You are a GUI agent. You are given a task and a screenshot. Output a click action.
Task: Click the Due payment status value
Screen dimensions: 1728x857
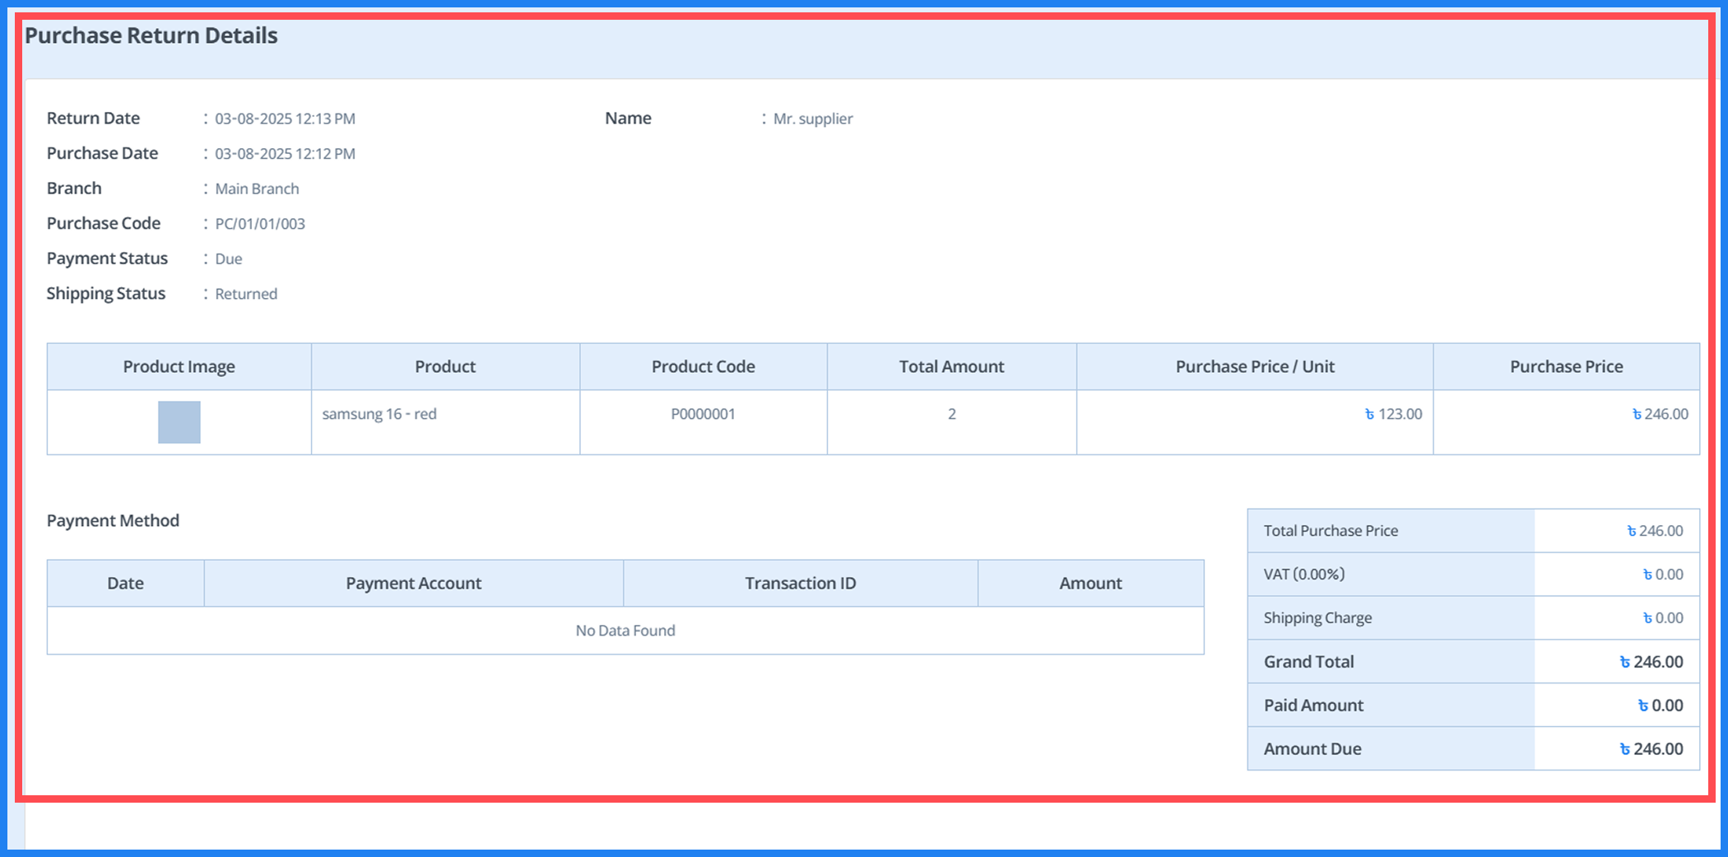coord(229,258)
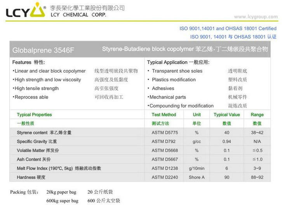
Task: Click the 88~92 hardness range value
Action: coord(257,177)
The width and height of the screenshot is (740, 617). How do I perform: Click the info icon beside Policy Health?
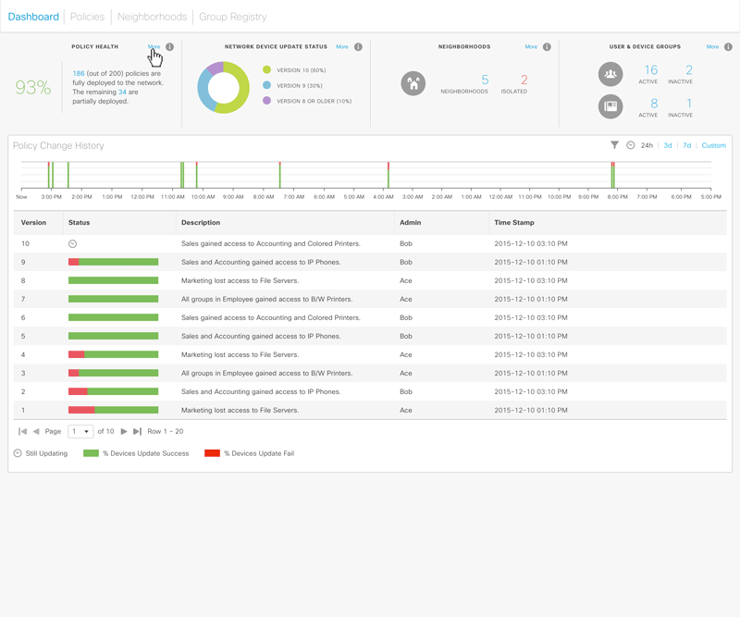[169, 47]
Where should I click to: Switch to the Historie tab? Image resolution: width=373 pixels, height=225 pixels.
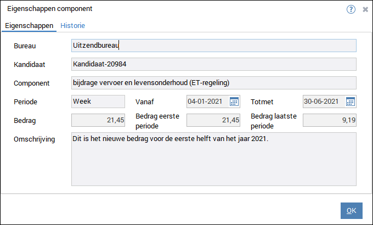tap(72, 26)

__WORK ITEM__: The material above must be reproduced line for line, with the images omitted.

__ANSWER SECTION__:
You are a GUI agent. You are given a task and a screenshot. Output a click action.
Task: Click the Due payment status value
Screen dimensions: 1728x857
coord(229,258)
Task: Click the 88~92 hardness range value
Action: coord(257,177)
The width and height of the screenshot is (740, 617). How do I perform: Click the info icon beside Policy Health?
[169, 47]
Where should I click to: Switch to the Historie tab? Image resolution: width=373 pixels, height=225 pixels.
tap(72, 26)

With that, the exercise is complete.